Model Security Study: Adversarial Robustness Toolbox (ART)

Author: Karthik Nakkeeran

Purpose

This project is a hands-on study of IBM's Adversarial Robustness Toolbox (ART) — an open-source library for securing machine learning models against adversarial threats.

The goal is to understand:

What ART does and how it works in practice.
How adversarial attacks can exploit standard ML models deployed in critical domains like financial fraud detection.
How adversarial training (ART's primary defense mechanism) makes models resilient to these attacks.
Whether the robustness trade-offs are acceptable for real-world deployment.

Project Structure

model_security_study/
├── README.md
├── requirements.txt
├── code/
│   ├── Fraud_Security_Demo.ipynb          # Demo with synthetic data
│   ├── Kaggle_Fraud_Security_Demo.ipynb   # Demo with real Kaggle dataset
│   └── fraud_detection_demo.py            # Standalone Python script
└── data/
    └── bank_transactions_data_2.csv       # Kaggle bank transactions dataset

Notebooks

1. `Fraud_Security_Demo.ipynb` — Synthetic Data Demo

Uses 5,000 programmatically generated bank check transactions with 5 features:

Amount, Account Age, Bounced Checks, Distance, Signature Match

The top 20% riskiest transactions (based on a composite risk equation) are labeled as fraud. This controlled environment lets us isolate and clearly demonstrate the attack/defense mechanics without noisy real-world data.

2. `Kaggle_Fraud_Security_Demo.ipynb` — Real Data Demo

Uses a real Kaggle bank transactions dataset (bank_transactions_data_2.csv, 2,512 samples, 16 columns). Since the dataset has no explicit fraud label, a heuristic risk score is derived from numeric features and the top 20% are flagged as fraud.
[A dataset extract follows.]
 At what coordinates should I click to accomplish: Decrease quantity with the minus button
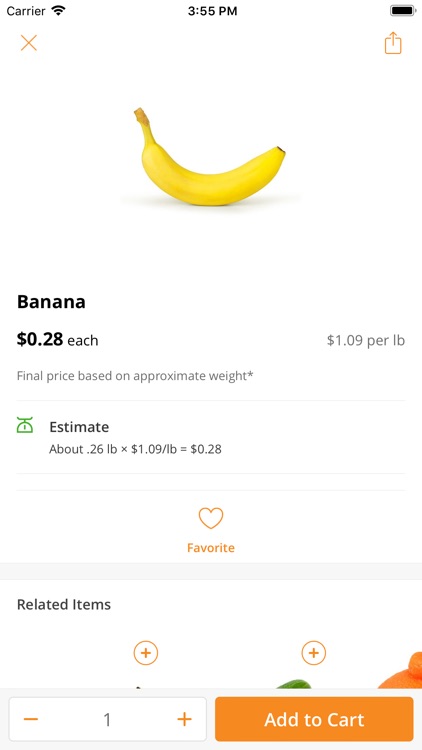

This notebook includes:

Full EDA on all features (distributions, correlations, category breakdowns).
The same attack/defense pipeline applied to messier, real-world data.

Model Architecture

Both notebooks use the same neural network — FraudNet:

FraudNet (PyTorch MLP)
├── Linear(input_features → 32) + ReLU
├── Linear(32 → 16) + ReLU
└── Linear(16 → 2)  [binary classification output]

Input: Scaled numeric features (StandardScaler applied).
Output: 2-class softmax (Legitimate vs Fraudulent).
Optimizer: Adam (lr=0.01)
Loss: CrossEntropyLoss
Training: Mini-batch (batch_size=64), 25 epochs for standard model.

Attack: Fast Gradient Sign Method (FGSM)

Type: White-box evasion attack (the attacker has access to model gradients).

How it works:

Compute the gradient of the loss function with respect to the input features.
Perturb each input feature by a small amount (eps) in the direction that maximizes the loss.
The result: inputs that look nearly identical to the original data but cause the model to misclassify.

Configuration used: eps = 0.35 (Fraud_Security_Demo) and multiple epsilon values [0.1, 0.25, 0.35, 0.5] (Kaggle notebook adversarial training).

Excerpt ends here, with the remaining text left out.